We did eventually get one of Asus’ Zephyrus G14 gaming laptops with a top-of-the-line Ryzen 9 4900HS, though—and after several days of testing, we’re ready to talk about it.
Overview
| Specs at a glance: Asus ROG Zephyrus G14, as tested | |
|---|---|
| OS | Windows 10 Home |
| CPU | 3.0GHz 8-core AMD Ryzen 9 4900HS (4.3GHz boost) |
| RAM | 16GB DDR4-3200 |
| GPU | AMD Radeon 8 core / Nvidia GeForce RTX 2060 MaxQ |
| SSD | Intel 660p M.2 NVMe PCIe3.0 1TB |
| Battery | ASUStek 76000mWh |
| Display | 1080p, non-glare, 120Hz, adaptive sync |
| Connectivity |
|
| Price as tested | $1,449.99 at Best Buy and Asus |
The Zephyrus G14 is a surprisingly small and sleek build for a full-on gaming laptop—and make no mistake about it, that’s precisely what this beast is. At first glance, the 18mm-thick Zephyrus looks more like an ultraportable design than a gaming laptop. (For reference, the Acer C720 11-inch Chromebooks were 19mm thick.)
Any similarity to a Chromebook goes away when you pick the Zephyrus up, though. At a little less than 4 pounds, it’s not exactly a battlestation of old—my old System76 Gazelle Pro came in at 5.5 pounds!—but it’s much heavier than you’d expect from such a sleek little laptop.
The G14’s fans spin up quickly and authoritatively the moment the system is put under even the slightest amount of load. For a typical laptop, this might be a little annoying—but we suspect it’s a design decision the gamers the G14 is aimed at will appreciate. Nobody’s going to lose any frames because this laptop thought keeping quiet was more important.

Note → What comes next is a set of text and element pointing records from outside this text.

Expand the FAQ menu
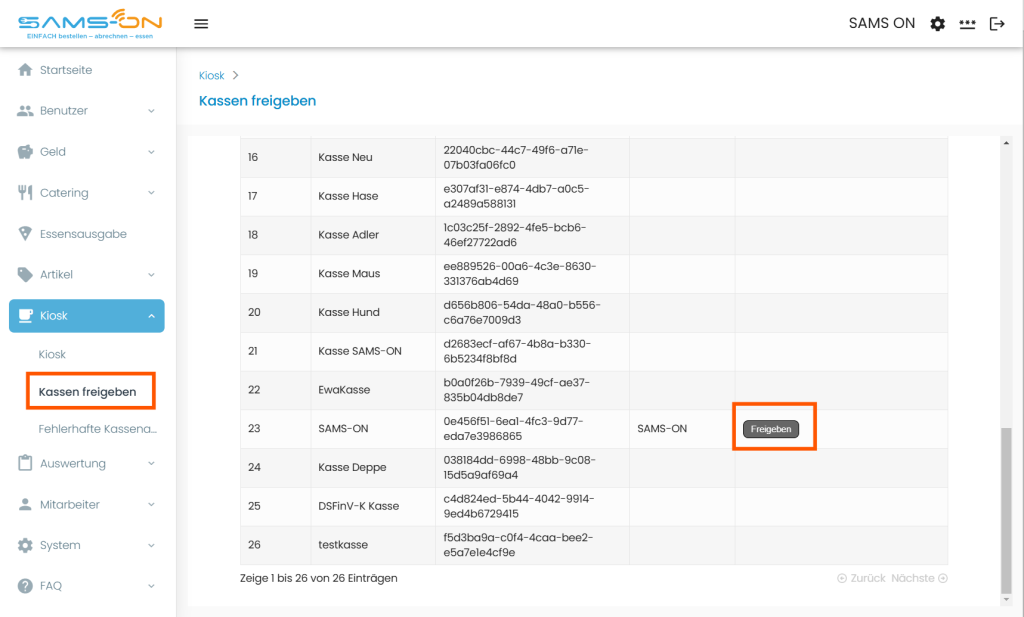The width and height of the screenshot is (1024, 617). (x=87, y=586)
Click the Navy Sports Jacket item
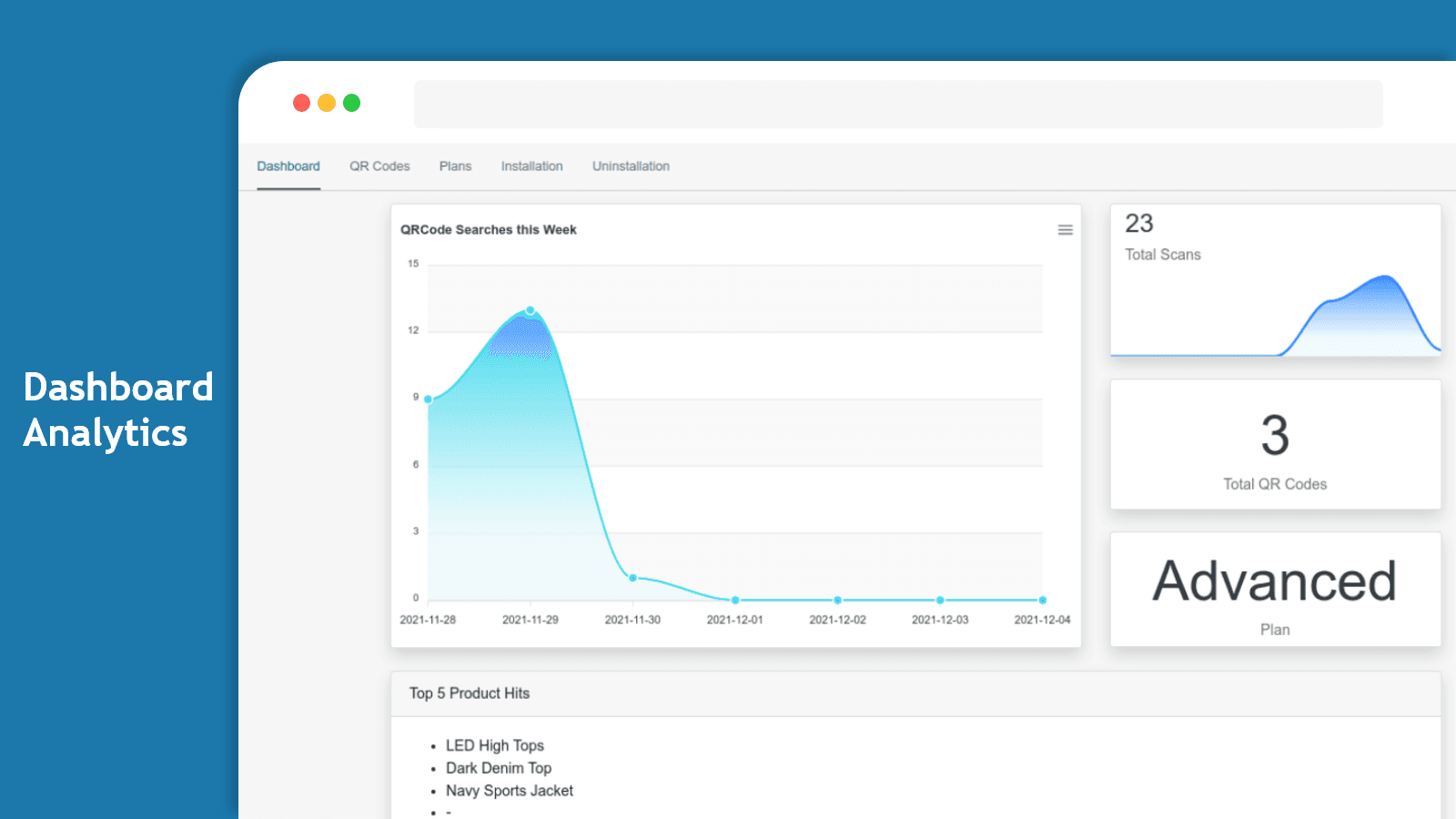The height and width of the screenshot is (819, 1456). 510,791
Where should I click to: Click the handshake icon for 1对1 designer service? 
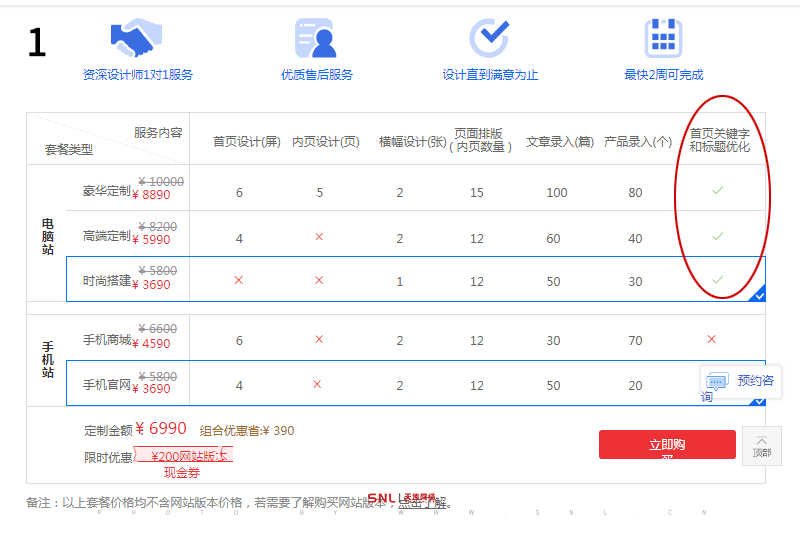coord(135,38)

At full-on leafblower mode, the fans are loud enough to be heard a room away. We don’t have a good way to measure the volume directly, but notebookcheck.net reports it gets as high as 53.5dB. That’s louder than competing gaming laptops—but we should note that the fan noise is a very livable, clean “whoosh” with no rattles, coil whine, or bearing hum. All you hear is air.